Gazze’ye giden gemiye yapılan taarruza tepki
SORU: Gazze’ye insani yardım götüren gemiye Malta’da maalesef bir hücum düzenlendi. Gemide Türk vatandaşları da vardı. Atağın İsrail’e ilişkin dronlarla yapıldığı belirtiliyor. Mavi Marmara saldırısı da hatırlandığında bu olayı nasıl değerlendiriyorsunuz?
CEVAP:
İsrail, milletlerarası hukukun önündeki en büyük tehlikedir. Milletlerarası hukuku çiğnemeyi adet haline getirdiler. Gemilerin, insani gayeli yardım gereci taşıdığı ve memleketler arası seyrüsefer kuralları çerçevesinde hareket ettiğini tüm dünya biliyor. Buna karşın, bu atağın gerçekleştirilmesi, tam manasıyla haydutluktur, korsanlıktır. İsrail, bombalarla, ağır silahlarla yenemediği Filistinlileri, besinden, ilaçtan yoksun bırakarak yenmeye çalışıyor. İsrail gıdayı, pak suyu, ilacı silah olarak kullanıyor. İnsan öldürürler dünya sessiz kalır; katliam yaparlar dünya sessiz kalır, hükümran devletlere saldırırlar dünya sessiz kalır, memleketler arası kuruluşların çalışanlarını öldürür, yapılarını bombalarlar dünya sessiz kalır, göz nazaran göre soykırım kabahati işlerler dünya sessiz kalır.

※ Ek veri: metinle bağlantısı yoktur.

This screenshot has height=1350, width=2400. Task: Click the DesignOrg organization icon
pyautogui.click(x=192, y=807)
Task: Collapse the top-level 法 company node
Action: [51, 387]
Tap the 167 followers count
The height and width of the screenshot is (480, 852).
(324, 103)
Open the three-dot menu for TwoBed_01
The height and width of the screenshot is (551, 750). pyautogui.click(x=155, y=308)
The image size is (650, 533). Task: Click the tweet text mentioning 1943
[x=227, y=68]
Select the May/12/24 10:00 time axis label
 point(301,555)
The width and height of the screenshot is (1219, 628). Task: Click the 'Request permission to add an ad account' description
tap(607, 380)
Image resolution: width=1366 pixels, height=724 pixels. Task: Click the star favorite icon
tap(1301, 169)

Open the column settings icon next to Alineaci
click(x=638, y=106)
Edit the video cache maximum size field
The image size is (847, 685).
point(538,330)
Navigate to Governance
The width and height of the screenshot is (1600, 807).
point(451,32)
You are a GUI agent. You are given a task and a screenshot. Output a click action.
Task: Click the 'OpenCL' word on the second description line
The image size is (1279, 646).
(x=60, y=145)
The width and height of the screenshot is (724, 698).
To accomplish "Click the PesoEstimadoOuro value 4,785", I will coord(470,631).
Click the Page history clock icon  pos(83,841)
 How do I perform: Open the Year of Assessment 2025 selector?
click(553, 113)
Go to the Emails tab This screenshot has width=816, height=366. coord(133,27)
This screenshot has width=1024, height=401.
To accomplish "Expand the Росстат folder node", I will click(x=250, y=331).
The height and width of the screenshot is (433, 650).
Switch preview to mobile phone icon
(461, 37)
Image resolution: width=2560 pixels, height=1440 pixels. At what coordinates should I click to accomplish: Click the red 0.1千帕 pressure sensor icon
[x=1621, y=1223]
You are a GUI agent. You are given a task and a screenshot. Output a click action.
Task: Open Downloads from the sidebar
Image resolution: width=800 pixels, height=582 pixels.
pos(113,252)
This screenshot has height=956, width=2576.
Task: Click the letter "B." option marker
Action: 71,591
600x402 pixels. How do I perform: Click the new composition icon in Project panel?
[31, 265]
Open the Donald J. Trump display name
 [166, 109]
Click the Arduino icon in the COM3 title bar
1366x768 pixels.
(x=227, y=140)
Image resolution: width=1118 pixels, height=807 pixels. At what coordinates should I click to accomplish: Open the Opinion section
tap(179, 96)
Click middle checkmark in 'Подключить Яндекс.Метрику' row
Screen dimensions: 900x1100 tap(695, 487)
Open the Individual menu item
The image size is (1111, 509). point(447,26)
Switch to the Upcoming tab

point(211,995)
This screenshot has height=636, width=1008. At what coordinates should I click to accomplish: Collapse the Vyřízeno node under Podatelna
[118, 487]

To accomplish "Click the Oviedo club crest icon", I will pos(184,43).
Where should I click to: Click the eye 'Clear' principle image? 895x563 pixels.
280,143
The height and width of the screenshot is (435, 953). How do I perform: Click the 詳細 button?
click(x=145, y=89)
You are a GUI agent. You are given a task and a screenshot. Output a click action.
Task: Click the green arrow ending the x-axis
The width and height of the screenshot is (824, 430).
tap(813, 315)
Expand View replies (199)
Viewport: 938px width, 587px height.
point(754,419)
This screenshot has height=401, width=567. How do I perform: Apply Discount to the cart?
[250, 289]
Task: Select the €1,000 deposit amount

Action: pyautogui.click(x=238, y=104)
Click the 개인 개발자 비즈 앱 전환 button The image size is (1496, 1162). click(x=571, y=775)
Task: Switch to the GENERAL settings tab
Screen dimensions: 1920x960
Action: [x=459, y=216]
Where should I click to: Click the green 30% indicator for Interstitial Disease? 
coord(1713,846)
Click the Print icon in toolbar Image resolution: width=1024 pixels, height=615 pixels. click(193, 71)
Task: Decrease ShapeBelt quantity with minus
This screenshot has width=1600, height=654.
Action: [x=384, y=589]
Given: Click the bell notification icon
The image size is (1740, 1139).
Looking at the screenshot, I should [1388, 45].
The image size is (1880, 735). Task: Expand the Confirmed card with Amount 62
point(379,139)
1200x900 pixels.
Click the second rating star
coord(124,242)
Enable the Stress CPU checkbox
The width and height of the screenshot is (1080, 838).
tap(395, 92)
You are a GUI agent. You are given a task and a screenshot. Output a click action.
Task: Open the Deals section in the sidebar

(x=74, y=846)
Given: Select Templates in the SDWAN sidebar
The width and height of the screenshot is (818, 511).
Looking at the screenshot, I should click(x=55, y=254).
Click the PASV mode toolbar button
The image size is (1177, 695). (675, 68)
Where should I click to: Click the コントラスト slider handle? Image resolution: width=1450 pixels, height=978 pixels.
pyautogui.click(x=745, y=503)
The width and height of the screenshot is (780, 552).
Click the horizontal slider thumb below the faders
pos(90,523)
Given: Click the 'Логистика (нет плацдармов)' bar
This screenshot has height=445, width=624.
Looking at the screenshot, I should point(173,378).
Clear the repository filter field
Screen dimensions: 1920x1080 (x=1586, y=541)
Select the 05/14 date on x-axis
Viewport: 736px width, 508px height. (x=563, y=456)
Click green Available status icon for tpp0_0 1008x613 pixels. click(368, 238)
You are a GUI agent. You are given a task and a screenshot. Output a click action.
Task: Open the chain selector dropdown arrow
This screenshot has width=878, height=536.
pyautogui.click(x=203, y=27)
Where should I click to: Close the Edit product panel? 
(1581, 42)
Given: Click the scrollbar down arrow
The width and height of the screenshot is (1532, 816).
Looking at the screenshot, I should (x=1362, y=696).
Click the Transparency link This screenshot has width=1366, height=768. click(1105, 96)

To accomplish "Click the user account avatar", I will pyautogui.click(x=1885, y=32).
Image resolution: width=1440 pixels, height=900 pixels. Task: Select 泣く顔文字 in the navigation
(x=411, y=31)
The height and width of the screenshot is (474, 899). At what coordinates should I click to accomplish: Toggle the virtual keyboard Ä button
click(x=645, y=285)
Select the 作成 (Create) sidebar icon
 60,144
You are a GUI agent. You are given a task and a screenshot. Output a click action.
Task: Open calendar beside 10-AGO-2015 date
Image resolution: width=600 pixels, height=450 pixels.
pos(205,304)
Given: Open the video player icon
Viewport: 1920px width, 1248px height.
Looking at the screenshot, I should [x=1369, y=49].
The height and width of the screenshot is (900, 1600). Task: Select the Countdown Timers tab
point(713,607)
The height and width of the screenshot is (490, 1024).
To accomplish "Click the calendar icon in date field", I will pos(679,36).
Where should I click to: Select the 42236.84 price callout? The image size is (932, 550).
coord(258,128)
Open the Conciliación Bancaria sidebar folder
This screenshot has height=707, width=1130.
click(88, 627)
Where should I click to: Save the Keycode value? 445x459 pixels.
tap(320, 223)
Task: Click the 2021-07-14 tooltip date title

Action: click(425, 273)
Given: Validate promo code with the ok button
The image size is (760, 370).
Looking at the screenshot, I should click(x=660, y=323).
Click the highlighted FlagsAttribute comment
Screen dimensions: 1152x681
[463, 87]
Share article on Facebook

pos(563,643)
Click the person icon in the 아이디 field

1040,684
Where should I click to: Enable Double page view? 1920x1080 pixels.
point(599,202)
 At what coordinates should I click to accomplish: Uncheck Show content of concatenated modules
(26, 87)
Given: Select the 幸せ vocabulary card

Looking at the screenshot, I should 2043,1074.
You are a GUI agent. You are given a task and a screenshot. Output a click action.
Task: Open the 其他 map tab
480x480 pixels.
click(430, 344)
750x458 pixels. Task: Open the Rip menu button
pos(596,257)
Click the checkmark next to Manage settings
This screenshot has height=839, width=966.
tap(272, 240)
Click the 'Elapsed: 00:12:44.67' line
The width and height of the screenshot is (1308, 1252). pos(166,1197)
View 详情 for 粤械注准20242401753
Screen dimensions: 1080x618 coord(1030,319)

Bu “sessizlik sarmalı” artık son bulmalıdır. Bilinmelidir ki; dünya İsrail’den büyüktür. Büyüklüğünün hakkını vermeli ve dünyayı ateşe vermeye çalışan bu alev topunu söndürmelidir. Yoksa çok geç olacak ve İsrail’e bugün sessiz kalanlar, tarihe bunun hesabını veremeyeceklerdir. İsrail zannetmesin ki; işledikleri kabahatler cezasız kalacaktır. Adalet bir gün yerini bulacaktır.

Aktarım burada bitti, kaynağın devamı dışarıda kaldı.